(Stored data entries)
========================================================================
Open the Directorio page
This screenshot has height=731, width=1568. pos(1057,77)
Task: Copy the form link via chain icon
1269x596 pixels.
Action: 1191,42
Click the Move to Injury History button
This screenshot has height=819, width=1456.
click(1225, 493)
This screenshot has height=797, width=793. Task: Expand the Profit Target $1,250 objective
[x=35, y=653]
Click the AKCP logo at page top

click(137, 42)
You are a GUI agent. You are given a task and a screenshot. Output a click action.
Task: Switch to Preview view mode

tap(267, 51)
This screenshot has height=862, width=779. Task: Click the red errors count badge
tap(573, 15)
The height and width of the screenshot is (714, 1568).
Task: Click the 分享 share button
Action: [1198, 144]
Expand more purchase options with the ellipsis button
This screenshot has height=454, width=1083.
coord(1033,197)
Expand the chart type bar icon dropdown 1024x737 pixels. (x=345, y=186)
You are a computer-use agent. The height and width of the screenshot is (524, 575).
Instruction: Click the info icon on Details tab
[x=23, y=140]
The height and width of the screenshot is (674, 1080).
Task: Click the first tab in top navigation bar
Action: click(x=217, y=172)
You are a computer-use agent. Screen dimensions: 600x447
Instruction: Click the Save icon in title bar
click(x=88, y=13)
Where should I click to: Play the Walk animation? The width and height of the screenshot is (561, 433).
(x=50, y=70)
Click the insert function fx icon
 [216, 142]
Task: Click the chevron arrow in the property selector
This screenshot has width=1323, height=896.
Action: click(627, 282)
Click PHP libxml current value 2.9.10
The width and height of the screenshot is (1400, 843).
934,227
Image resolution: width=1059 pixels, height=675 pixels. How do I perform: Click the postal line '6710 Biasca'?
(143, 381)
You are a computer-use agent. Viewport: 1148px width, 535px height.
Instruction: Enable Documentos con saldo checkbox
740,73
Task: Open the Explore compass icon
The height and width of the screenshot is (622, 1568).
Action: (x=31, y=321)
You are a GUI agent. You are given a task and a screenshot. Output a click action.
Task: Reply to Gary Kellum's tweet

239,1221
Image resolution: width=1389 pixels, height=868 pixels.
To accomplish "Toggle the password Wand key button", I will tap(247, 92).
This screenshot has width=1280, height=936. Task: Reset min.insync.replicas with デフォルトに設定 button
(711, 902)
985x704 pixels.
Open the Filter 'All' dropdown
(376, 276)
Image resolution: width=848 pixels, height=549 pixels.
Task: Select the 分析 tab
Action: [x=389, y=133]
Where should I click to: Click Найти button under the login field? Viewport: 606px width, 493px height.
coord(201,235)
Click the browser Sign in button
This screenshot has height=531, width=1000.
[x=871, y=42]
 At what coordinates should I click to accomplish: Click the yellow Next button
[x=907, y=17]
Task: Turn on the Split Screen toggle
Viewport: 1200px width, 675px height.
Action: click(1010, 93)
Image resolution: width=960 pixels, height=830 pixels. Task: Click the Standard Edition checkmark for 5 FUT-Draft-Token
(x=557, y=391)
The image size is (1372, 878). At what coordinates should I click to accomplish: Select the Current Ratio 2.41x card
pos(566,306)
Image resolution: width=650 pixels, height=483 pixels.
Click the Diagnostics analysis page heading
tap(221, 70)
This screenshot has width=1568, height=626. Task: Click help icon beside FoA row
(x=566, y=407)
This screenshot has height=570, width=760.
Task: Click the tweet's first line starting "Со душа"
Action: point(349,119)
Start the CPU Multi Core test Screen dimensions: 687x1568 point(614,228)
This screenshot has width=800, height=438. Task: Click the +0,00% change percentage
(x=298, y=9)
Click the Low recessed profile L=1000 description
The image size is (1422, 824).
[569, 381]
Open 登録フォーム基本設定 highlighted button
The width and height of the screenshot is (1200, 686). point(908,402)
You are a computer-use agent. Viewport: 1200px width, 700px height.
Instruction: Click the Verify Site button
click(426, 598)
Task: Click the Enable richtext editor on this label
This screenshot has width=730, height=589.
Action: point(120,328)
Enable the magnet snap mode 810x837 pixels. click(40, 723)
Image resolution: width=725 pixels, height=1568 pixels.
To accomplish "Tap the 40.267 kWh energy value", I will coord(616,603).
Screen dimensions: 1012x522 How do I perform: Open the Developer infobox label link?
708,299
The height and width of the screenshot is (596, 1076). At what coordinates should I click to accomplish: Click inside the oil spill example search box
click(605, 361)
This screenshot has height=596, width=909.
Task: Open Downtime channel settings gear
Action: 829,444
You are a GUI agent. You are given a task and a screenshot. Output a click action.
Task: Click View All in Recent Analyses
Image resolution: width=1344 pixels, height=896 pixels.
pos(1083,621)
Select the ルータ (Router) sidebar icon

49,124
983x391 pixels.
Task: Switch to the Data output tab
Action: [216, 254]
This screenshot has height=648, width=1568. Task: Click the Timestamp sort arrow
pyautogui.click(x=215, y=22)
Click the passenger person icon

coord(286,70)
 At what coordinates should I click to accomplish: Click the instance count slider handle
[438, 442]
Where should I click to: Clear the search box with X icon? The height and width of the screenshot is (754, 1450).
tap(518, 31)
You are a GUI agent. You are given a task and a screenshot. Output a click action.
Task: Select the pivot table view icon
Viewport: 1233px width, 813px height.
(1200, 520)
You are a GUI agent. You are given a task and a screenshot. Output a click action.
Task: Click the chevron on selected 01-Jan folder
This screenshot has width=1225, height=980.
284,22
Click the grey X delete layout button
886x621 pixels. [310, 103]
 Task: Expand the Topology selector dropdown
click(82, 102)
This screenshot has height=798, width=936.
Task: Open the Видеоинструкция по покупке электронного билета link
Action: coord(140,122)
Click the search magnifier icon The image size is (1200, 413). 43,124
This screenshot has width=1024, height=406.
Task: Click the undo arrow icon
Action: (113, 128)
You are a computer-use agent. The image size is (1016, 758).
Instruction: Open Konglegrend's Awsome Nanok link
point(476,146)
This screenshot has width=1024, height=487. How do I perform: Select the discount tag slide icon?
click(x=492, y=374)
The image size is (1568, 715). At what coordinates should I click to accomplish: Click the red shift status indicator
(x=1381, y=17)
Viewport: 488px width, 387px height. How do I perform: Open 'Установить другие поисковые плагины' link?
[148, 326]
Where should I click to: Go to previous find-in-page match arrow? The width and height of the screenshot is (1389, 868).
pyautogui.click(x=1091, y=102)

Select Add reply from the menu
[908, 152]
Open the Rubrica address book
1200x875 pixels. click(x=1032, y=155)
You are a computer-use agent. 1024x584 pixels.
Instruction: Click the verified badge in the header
========================================================================
Going through the entries above, report how many lines contain the word "chevron", with no other text.

== RESPONSE AREA ==
2